TASK STATEMENT
Update the material starting with the line that contains "Describe the element at coordinates (432, 202)" and going on through the line that contains "Looking at the image, I should click on (386, 452).": replace "GUI agent" with "screen assistant" and leave everything else unchanged. Give only those lines.

SUPPLIED RECORDS
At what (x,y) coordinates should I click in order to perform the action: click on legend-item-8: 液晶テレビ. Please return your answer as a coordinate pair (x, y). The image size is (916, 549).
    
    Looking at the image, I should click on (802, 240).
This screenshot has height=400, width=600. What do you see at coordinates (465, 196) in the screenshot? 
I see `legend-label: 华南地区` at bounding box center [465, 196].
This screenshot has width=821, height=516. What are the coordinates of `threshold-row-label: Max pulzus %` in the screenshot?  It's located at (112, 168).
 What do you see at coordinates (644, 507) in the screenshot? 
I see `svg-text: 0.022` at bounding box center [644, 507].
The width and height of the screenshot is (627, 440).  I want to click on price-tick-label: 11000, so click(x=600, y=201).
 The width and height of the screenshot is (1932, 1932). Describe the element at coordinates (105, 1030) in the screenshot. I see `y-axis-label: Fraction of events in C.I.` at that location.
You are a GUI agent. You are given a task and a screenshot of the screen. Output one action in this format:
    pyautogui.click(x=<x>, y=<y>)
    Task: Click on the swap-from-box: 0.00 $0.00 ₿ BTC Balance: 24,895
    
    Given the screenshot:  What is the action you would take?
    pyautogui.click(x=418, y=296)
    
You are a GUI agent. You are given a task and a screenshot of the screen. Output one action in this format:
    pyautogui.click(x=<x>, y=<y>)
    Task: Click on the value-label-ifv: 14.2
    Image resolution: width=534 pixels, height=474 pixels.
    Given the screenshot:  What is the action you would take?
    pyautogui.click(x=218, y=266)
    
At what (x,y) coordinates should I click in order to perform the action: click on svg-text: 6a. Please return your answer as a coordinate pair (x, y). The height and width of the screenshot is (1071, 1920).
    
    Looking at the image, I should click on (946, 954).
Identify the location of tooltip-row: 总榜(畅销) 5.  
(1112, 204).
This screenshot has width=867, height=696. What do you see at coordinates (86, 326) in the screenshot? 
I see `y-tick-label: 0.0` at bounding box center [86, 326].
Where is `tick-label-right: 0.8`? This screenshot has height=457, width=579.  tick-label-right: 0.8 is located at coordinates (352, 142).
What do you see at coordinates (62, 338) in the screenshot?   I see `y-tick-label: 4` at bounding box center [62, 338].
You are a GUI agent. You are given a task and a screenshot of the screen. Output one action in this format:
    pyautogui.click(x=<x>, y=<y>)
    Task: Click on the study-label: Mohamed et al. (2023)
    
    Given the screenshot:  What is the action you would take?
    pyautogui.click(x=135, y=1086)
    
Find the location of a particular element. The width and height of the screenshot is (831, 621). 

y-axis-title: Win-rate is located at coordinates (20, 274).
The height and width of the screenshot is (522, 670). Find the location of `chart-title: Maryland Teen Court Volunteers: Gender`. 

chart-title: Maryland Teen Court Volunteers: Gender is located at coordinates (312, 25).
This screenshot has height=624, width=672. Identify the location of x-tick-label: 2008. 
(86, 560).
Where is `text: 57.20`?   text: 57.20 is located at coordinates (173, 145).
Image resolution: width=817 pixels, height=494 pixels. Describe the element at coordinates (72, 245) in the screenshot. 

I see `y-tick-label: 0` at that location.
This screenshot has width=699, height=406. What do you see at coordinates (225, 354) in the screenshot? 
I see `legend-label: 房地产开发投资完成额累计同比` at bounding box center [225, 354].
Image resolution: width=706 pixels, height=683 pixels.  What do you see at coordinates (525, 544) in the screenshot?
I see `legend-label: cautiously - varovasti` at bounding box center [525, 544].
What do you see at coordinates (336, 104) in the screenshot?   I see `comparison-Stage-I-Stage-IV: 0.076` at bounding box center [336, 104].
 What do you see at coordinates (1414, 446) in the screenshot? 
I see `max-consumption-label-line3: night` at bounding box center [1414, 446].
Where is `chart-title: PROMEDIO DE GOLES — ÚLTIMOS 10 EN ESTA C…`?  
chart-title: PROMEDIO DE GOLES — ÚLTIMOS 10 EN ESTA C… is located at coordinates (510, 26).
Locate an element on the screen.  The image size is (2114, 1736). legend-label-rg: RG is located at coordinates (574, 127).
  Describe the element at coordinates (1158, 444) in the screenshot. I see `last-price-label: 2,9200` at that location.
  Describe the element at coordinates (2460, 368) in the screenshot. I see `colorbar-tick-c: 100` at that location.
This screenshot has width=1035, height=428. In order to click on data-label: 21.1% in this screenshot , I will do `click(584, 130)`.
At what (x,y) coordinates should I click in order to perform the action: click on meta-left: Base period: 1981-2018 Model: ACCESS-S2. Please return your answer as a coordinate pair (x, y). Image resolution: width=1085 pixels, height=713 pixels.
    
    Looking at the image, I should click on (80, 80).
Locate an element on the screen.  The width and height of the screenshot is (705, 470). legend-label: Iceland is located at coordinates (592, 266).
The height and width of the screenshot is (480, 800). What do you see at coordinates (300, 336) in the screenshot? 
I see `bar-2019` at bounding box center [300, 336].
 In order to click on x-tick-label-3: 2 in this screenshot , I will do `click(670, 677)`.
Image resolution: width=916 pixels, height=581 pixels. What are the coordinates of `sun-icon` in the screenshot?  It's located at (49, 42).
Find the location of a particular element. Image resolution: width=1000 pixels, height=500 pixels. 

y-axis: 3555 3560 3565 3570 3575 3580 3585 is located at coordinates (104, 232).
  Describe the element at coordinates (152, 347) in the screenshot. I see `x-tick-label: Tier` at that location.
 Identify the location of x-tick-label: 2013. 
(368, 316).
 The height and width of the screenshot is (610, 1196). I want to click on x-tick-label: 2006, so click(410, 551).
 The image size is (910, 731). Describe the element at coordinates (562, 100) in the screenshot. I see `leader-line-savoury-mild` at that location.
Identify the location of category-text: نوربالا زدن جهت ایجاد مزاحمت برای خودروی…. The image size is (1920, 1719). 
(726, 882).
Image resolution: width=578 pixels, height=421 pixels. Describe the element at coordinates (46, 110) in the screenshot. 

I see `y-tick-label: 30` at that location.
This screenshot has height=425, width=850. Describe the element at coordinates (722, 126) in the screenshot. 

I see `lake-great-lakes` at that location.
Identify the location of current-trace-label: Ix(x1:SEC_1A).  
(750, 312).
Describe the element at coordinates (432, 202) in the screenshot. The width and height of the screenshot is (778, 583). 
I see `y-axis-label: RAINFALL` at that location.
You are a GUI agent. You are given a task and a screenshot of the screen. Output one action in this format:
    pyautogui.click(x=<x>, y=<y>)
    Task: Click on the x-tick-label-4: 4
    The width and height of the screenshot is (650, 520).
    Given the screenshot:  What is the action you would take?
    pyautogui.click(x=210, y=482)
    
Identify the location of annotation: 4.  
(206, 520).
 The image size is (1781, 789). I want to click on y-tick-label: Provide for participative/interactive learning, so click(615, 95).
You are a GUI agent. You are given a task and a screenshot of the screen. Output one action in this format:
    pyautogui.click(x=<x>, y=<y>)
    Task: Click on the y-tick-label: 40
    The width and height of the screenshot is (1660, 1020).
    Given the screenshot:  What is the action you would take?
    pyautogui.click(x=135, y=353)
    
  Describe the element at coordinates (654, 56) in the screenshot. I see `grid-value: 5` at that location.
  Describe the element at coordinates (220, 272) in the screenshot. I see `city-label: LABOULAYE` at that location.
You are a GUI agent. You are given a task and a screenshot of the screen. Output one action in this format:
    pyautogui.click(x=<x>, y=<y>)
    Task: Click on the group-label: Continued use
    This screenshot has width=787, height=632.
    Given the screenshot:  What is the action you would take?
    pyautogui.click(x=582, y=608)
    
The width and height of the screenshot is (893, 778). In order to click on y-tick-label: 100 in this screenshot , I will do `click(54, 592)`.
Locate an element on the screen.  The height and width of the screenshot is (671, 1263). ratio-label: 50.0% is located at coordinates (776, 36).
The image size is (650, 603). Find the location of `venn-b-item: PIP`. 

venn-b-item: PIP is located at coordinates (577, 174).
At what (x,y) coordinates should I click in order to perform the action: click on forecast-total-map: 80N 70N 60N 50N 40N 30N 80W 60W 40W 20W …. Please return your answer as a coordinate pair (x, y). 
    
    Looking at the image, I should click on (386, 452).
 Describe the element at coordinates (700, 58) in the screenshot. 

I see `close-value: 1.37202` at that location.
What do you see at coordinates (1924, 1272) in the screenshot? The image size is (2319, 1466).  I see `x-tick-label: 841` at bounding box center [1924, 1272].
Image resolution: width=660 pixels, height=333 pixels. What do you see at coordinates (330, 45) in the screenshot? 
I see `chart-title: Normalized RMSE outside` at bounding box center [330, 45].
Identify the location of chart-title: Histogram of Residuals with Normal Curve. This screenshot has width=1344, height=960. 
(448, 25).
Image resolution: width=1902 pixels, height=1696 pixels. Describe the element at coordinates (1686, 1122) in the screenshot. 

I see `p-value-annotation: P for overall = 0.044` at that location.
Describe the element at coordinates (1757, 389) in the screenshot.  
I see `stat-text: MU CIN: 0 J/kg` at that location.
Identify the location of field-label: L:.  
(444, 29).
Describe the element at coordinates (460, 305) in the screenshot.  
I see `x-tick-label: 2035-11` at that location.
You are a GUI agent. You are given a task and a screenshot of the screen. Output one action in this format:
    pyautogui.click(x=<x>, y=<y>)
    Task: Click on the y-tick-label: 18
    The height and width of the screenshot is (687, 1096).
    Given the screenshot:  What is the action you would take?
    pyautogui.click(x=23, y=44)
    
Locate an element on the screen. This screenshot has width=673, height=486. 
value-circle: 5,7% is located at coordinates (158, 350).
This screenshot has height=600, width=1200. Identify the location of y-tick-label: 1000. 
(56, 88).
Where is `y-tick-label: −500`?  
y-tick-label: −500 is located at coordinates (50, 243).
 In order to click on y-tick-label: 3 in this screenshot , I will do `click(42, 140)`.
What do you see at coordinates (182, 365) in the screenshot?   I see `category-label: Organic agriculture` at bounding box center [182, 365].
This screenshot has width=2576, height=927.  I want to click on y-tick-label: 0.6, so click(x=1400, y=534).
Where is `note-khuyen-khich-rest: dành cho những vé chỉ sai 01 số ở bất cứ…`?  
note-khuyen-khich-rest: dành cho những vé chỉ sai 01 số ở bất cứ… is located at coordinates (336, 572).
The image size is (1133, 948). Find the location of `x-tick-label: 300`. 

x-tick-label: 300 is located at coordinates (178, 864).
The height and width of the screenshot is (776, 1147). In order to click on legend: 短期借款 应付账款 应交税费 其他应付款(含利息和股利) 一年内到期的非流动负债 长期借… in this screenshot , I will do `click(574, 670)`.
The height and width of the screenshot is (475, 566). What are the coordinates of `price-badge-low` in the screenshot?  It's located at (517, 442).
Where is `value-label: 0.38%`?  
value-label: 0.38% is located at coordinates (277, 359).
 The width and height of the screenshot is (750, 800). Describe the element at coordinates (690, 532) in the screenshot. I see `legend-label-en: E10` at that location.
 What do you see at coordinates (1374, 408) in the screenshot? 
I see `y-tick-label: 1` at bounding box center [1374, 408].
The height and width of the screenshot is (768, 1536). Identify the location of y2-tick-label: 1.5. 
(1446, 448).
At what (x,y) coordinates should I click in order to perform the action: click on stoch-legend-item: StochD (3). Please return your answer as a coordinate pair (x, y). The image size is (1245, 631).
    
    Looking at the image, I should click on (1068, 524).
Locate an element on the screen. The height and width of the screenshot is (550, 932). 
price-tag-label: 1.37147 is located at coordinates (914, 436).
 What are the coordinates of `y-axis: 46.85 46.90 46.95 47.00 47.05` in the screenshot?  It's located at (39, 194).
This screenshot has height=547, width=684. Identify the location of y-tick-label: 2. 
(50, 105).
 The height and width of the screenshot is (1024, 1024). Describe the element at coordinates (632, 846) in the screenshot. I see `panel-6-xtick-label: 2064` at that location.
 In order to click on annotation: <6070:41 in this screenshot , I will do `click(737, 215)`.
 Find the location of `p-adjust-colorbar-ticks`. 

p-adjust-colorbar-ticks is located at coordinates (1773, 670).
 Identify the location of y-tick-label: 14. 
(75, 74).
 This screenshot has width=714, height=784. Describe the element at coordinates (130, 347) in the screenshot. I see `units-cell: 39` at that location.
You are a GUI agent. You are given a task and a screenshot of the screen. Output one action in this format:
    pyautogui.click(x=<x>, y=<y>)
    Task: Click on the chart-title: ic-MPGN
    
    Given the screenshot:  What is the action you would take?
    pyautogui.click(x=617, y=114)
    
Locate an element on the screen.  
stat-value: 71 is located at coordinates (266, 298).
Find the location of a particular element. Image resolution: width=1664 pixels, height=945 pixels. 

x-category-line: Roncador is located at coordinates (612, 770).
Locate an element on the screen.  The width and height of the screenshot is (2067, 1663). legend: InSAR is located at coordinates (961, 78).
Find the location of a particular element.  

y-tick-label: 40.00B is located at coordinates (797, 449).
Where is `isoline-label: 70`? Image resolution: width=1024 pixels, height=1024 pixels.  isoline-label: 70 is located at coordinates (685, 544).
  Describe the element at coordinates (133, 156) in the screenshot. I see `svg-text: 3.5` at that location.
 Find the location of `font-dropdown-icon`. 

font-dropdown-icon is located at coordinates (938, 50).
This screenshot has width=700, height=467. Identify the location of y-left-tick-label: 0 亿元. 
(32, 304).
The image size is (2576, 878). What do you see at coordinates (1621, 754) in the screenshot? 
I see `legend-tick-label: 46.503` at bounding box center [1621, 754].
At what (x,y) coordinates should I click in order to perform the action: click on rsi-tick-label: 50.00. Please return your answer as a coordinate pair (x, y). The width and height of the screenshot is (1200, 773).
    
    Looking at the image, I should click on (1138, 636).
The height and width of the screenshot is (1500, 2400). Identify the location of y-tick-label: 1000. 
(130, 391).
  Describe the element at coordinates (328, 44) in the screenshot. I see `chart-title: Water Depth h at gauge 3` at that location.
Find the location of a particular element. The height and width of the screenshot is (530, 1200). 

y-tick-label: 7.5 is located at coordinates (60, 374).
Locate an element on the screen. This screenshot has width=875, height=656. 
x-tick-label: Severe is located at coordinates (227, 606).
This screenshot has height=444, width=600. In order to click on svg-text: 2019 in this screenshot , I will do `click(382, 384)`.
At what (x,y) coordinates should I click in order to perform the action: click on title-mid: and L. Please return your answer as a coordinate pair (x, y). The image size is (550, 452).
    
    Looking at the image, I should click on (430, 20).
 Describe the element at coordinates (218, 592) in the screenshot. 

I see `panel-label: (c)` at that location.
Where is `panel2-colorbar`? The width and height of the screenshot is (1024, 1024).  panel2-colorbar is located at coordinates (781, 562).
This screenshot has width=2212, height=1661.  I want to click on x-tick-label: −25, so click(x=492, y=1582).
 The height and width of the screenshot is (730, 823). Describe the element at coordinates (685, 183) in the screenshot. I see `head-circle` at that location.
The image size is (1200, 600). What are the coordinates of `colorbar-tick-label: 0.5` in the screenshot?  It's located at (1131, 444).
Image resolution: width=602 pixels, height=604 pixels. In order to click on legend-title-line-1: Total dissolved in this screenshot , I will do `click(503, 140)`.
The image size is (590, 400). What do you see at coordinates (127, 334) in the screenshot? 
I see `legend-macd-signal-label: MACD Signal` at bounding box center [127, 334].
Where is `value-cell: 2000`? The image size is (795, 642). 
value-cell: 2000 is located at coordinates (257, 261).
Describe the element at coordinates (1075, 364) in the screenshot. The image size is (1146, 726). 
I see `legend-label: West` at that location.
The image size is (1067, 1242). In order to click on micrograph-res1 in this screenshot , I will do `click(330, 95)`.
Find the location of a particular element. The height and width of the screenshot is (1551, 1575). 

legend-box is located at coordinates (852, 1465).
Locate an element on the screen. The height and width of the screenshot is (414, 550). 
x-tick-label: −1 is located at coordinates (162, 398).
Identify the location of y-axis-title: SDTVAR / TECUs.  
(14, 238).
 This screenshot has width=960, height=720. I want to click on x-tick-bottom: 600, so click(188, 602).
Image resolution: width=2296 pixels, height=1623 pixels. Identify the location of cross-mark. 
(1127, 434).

OUTPUT
Describe the element at coordinates (432, 202) in the screenshot. The width and height of the screenshot is (778, 583). 
I see `y-axis-label: RAINFALL` at that location.
You are a screen assistant. You are given a task and a screenshot of the screen. Output one action in this format:
    pyautogui.click(x=<x>, y=<y>)
    Task: Click on the x-tick-label-4: 4
    The width and height of the screenshot is (650, 520).
    Given the screenshot:  What is the action you would take?
    pyautogui.click(x=210, y=482)
    
Identify the location of annotation: 4.  
(206, 520).
 The image size is (1781, 789). I want to click on y-tick-label: Provide for participative/interactive learning, so click(615, 95).
You are a screen assistant. You are given a task and a screenshot of the screen. Output one action in this format:
    pyautogui.click(x=<x>, y=<y>)
    Task: Click on the y-tick-label: 40
    The width and height of the screenshot is (1660, 1020).
    Given the screenshot:  What is the action you would take?
    pyautogui.click(x=135, y=353)
    
  Describe the element at coordinates (654, 56) in the screenshot. I see `grid-value: 5` at that location.
  Describe the element at coordinates (220, 272) in the screenshot. I see `city-label: LABOULAYE` at that location.
You are a screen assistant. You are given a task and a screenshot of the screen. Output one action in this format:
    pyautogui.click(x=<x>, y=<y>)
    Task: Click on the group-label: Continued use
    This screenshot has width=787, height=632.
    Given the screenshot:  What is the action you would take?
    pyautogui.click(x=582, y=608)
    
The width and height of the screenshot is (893, 778). In order to click on y-tick-label: 100 in this screenshot , I will do `click(54, 592)`.
Locate an element on the screen.  The height and width of the screenshot is (671, 1263). ratio-label: 50.0% is located at coordinates (776, 36).
The image size is (650, 603). Find the location of `venn-b-item: PIP`. 

venn-b-item: PIP is located at coordinates (577, 174).
At what (x,y) coordinates should I click in order to perform the action: click on forecast-total-map: 80N 70N 60N 50N 40N 30N 80W 60W 40W 20W …. Please return your answer as a coordinate pair (x, y). 
    
    Looking at the image, I should click on (386, 452).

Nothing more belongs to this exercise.